One study found that self-selected music was the most effective for inducing a joyous state.² That certainly explains why your personal playlist is so powerful for you but other people aren’t always so entranced. I love learning about new music and having people share music with me. At times in my life, I’ve had friends with whom sharing music was the totality of our relationship; and that was okay. I learned so much about them from the music they shared that we had a full connection.

I have noticed that I am not one size fits all with my favorite music. Sometimes I need instrumental Spanish guitar, while other times only New Age music like Enya or Adiemus works.  Then there are times I need some good old hard rock. In these wonderful times of the interweb, it’s so easy to login into Pandora, You Tube or Google Music and play exactly what you want to hear.
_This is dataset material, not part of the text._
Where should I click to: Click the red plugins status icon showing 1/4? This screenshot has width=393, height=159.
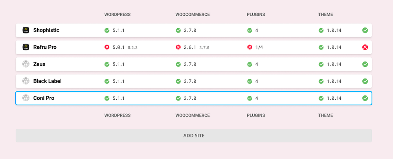click(250, 47)
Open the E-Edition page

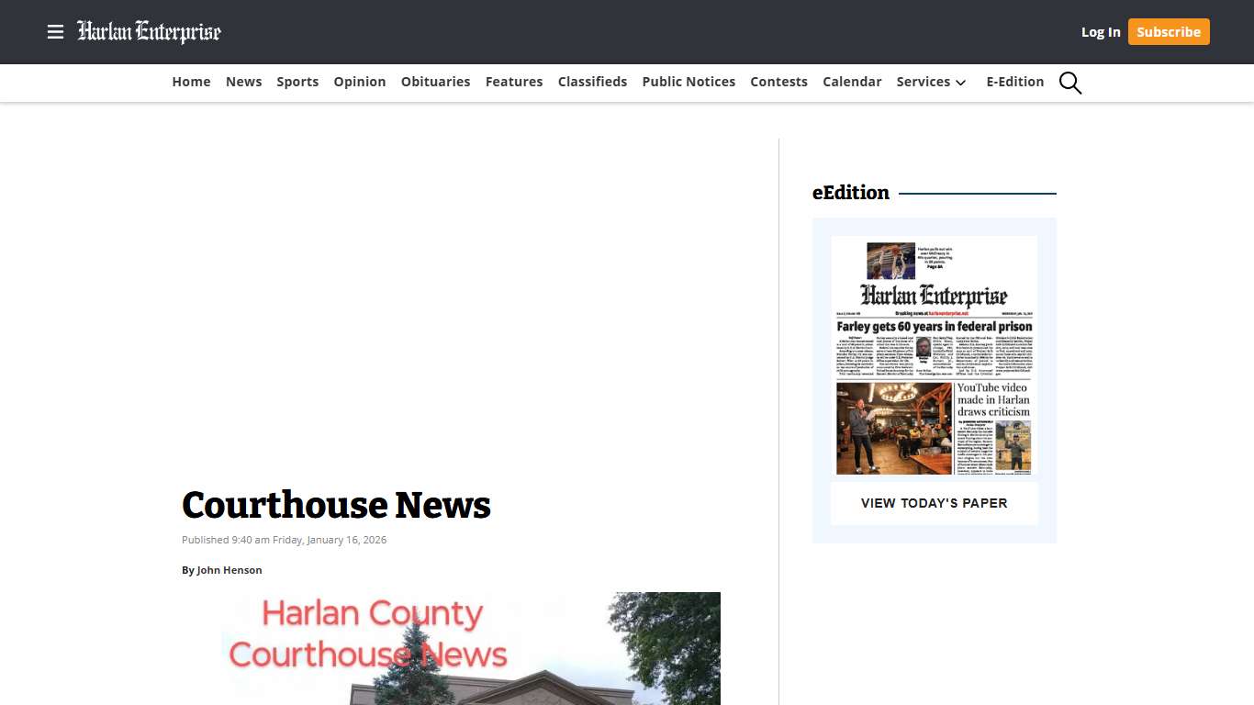[1014, 82]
I’ve always loved exploring new music. In the last year or so I’ve been introduced to the music of Northern Germanic singer Eivør Pálsdóttir. While researching her music, I discovered Sami music and down that rabbit hole, I descended gleefully. If you feel so moved, explore and look for music that stirs your soul.

Music has been shown to help people with dementia.³ While more research will need to be conducted, there is evidence showing dementia sufferers enjoy music and that their ability to respond to music is present even in the late stages of the disease. Music also creates a means of communication between the patient and caregivers when verbal communication is no longer possible.

I’ve discussed how music affects our Hygge Mind but how about our general feeling of Hygge? Have you ever been relaxing in a beautiful space, maybe sipping a delicious cuppa, and someone introduces beautiful music into the moment? It certainly complements and enhances the experience. To me, sound is definitely a component of my level of Hygge while noise is a possible disrupter of my Hygge. 

Explore music and how it makes you feel. Let me know what you are loving these days. Enjoy the joy of the sounds and don’t forget to Hygge!

  1. Bernardi L, Porta C, Sleight P. Cardiovascular, cerebrovascular and respiratory changes induced by different types of music in musicians and non-musicians: The importance of silence. Heart. Published online before print September 30, 2005. Available at http://www.heart.bmjjournals.com
  2. Lynar E, Cvejic E, Schubert E, Vollmer-Conna U.The joy of heartfelt music: An examination of emotional and physiological responses.
  3. Baird A1, Samson S2 Music and dementia.